Steve PiattI'm pounding out this blog a little early this week because I really don't want to be saddled with this duty on opening day of trout season. That's a bit unusual up here in the North Country; normally the April 1 kickoff doesn't mean a thing to us, except a chance to make a few ceremonial casts in a nearby stream while standing on something that could probably qualify as an iceberg.

This year is different. A mild winter was followed by an incredible heat wave which, albeit brief, chewed up ice, opened up many backcountry brook trout ponds and warmed streams to temperatures generally not seen until May. So there's a real chance we can do some serious fishing on the opener, with options ranging from those backcountry brookie haunts to some streams that may have even received stockings of trout before the season kickoff. Mirror Lake, tight to downtown Lake Placid, may yield some holdover rainbows, and if Lake Placid – which is actually the lake located north of town – is open, it's always worth plying those waters for lake trout that can grow to frightening sizes. Every year it seems at least one fish on either side of 20 pounds is landed, with by an angler who knows the lake's potential and is prepared for tangling with a Leviathan, or one who by dumb luck manages to win the tug-o-war and drag it into his boat or canoe.

The early trout fishing opportunities are especially welcome to a serious turkey hunter like myself. In a typical spring, trout fishing doesn't heat up until May, and that's when my entire focus is on the gobblers. I've never been very good at that turkey-and-trout daily double. What usually happens is that I hunt in the morning and fish in the afternoon, but when hopping back into a truck that's been warmed by the day's sun, I nap right there, awakened an hour or two later to find myself nearly floating in my own drool. An evening fishing outing is out of the question; that's when I'm scouting for more birds or trying to roost a gobbler for the next morning.

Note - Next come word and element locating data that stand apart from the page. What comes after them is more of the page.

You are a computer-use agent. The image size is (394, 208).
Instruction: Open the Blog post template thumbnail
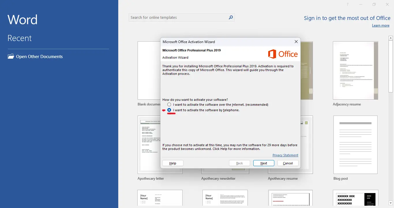pos(355,145)
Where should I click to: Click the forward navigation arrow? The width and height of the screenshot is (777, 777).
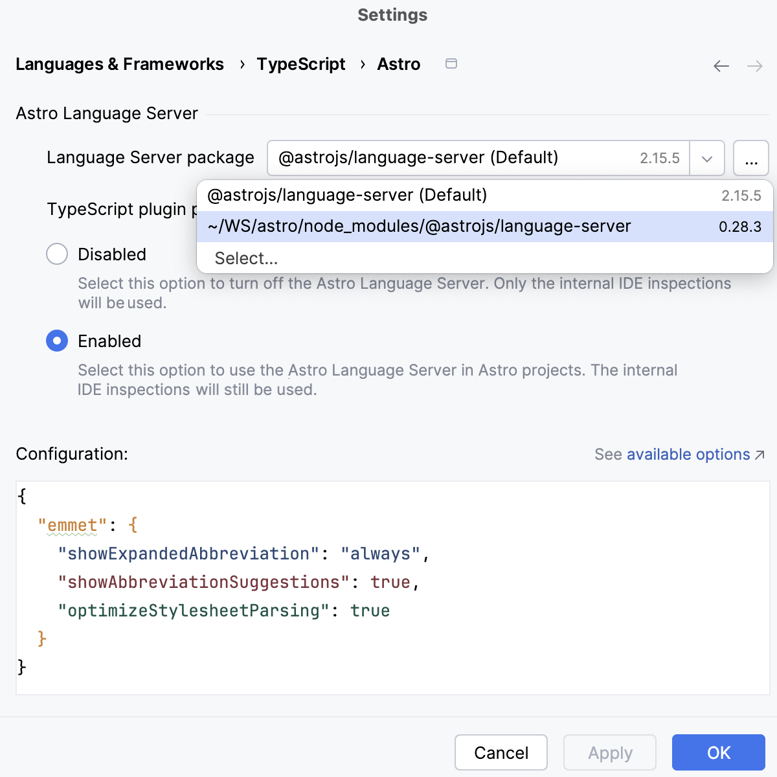(x=754, y=65)
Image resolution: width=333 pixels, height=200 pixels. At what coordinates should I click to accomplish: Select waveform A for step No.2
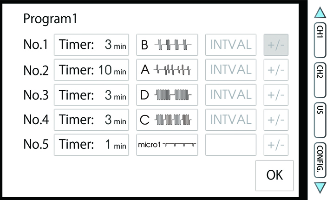click(x=167, y=70)
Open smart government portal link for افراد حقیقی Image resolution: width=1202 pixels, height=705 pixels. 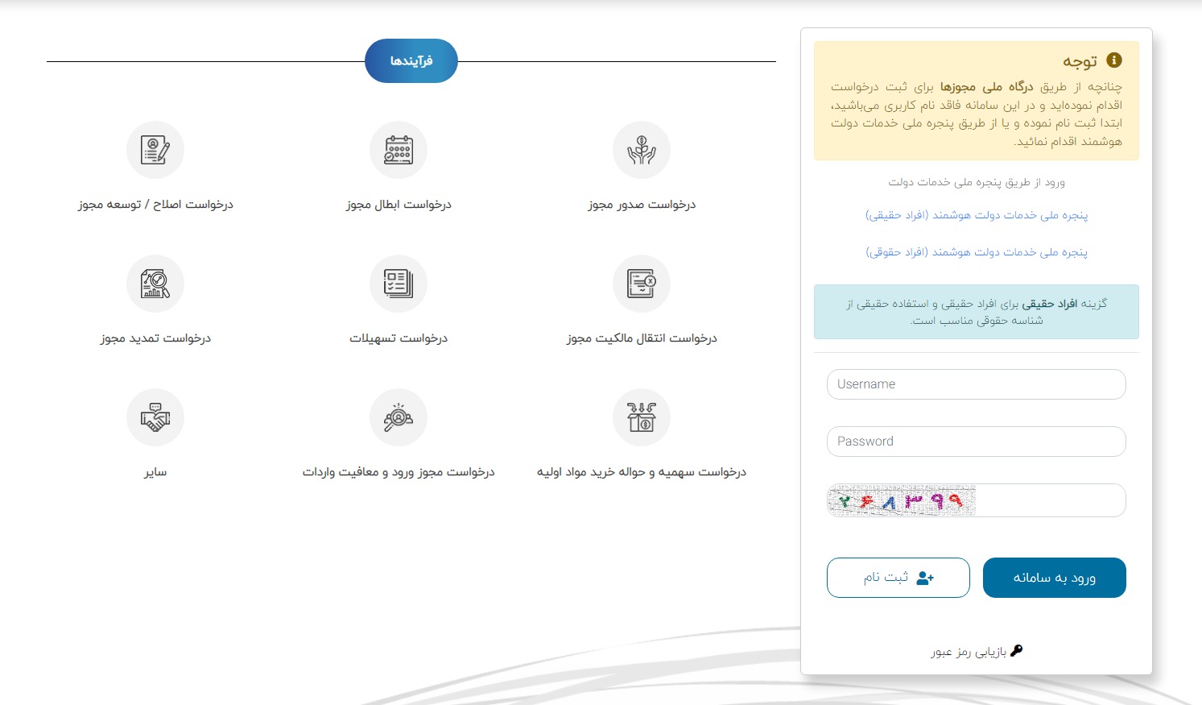976,215
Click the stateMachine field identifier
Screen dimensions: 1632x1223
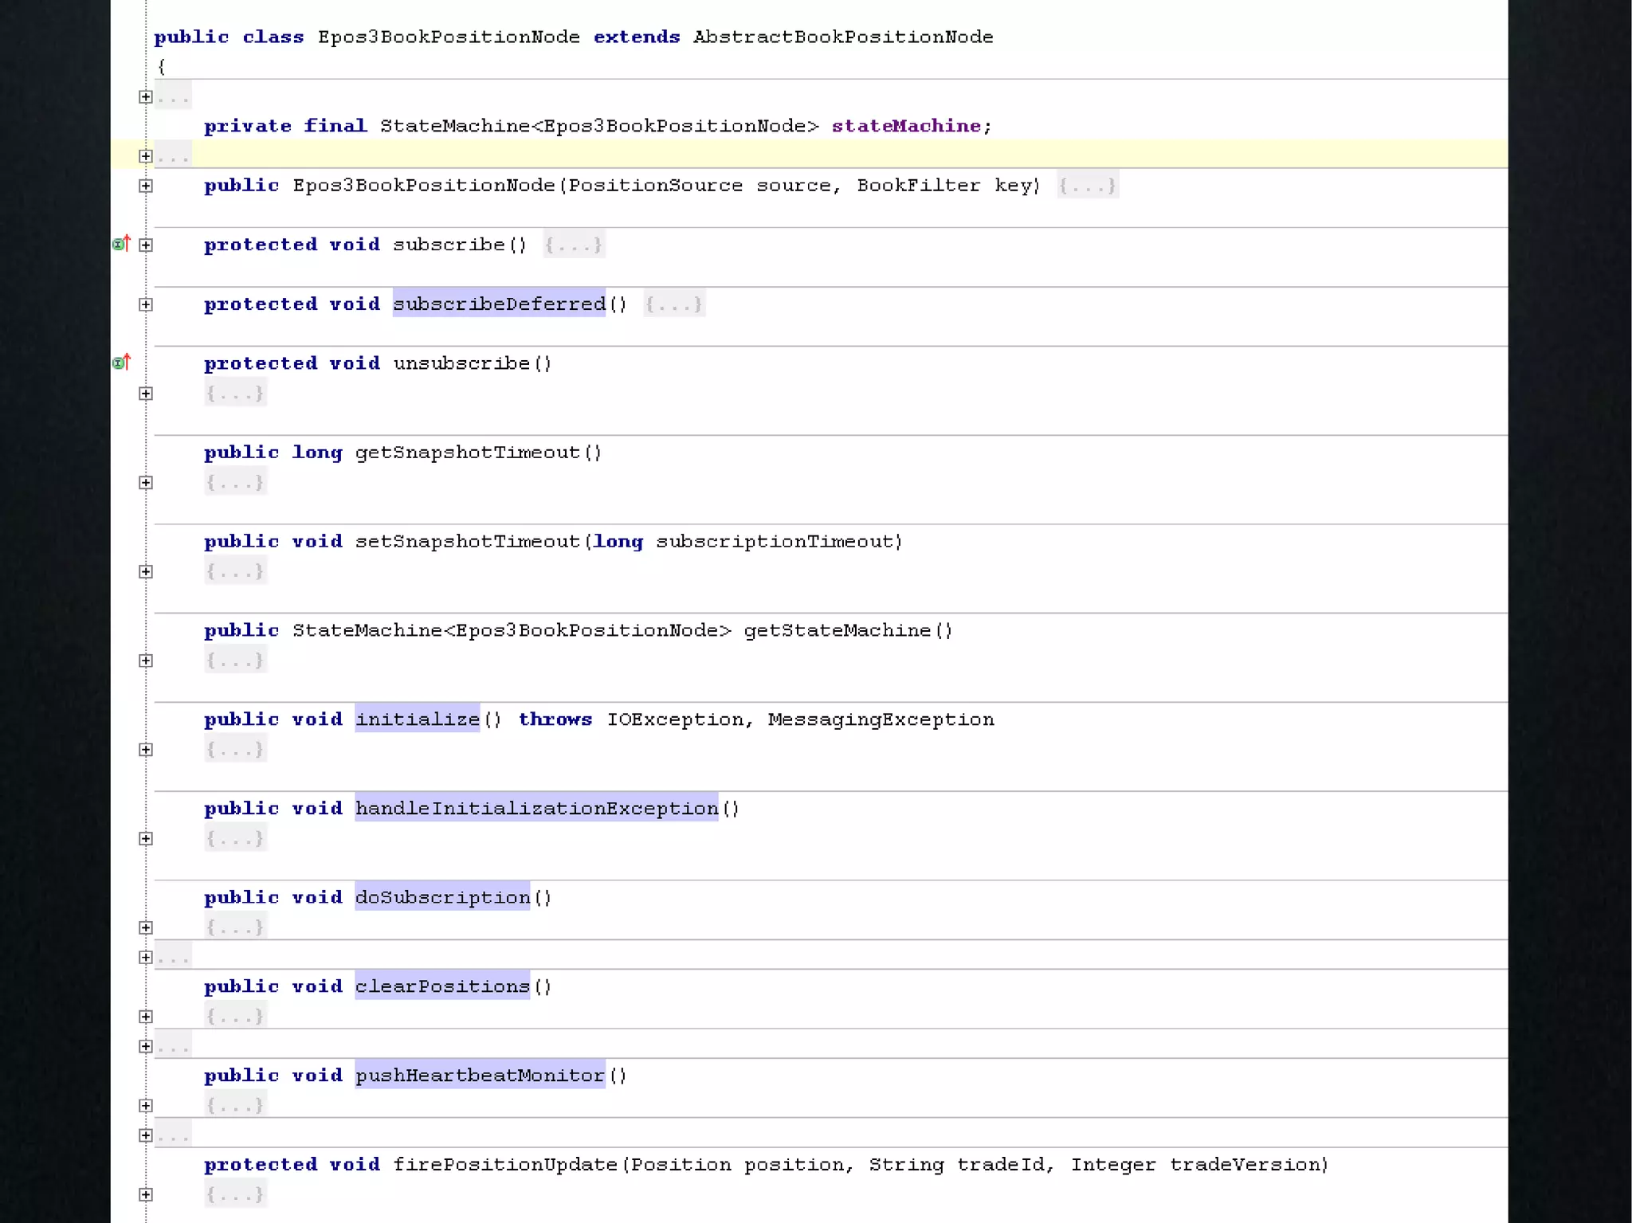click(905, 126)
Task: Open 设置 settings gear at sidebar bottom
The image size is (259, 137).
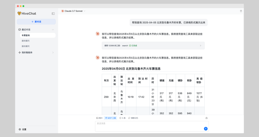Action: 20,129
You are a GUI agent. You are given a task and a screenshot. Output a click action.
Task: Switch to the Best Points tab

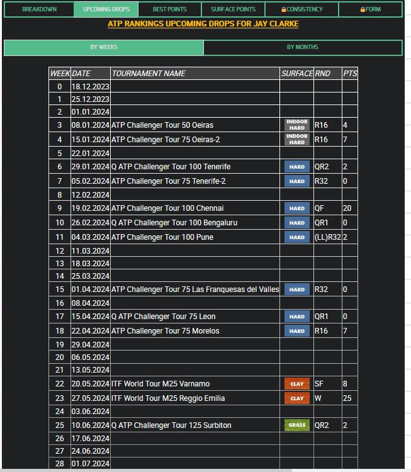coord(169,9)
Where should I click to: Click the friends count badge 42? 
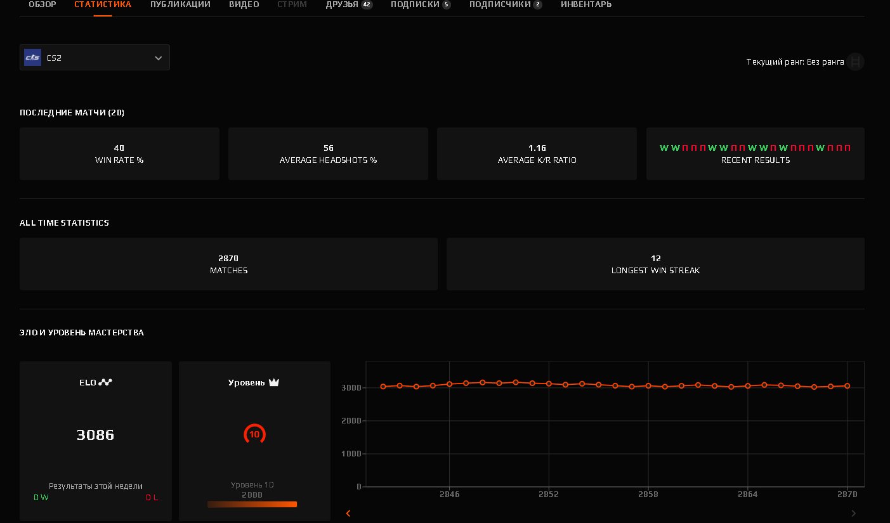click(367, 4)
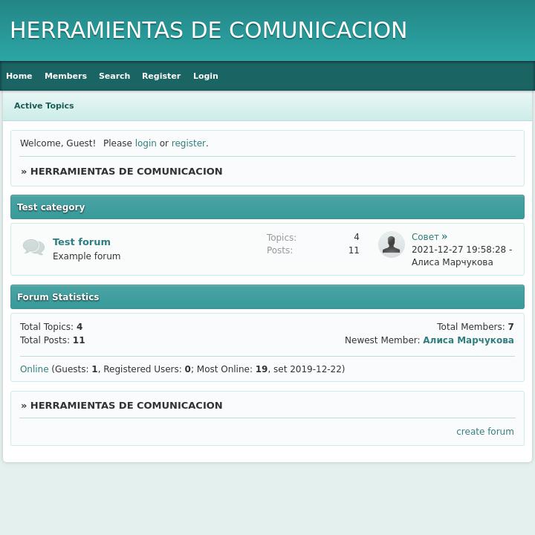Open the Совет latest post link
Screen dimensions: 535x535
coord(425,237)
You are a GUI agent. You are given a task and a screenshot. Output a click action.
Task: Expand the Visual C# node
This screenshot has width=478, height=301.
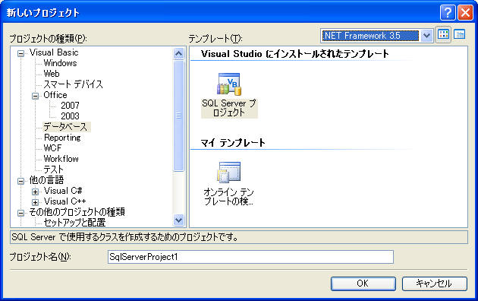point(36,192)
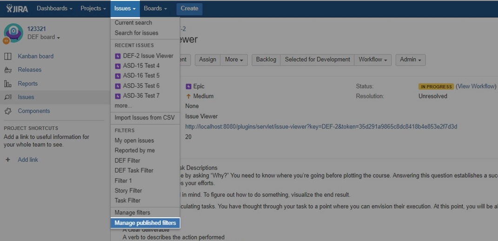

So Paula and I plan to take advantage of this April trout fishing. Chances are the weather will be cool, the waters still chilly. But up here, an open pond or lake in April doesn't happen often. Neither does the sight of a DEC stocking truck before opening day. Stocked or wild fish doesn't really matter to a trout angler in April in the Adirondacks. In fact, there are some years when anglers take advantage of a quirk in the regulations on some waters that allows for ice fishing on and after April 1. That should tell you something about how unusual the current conditions are.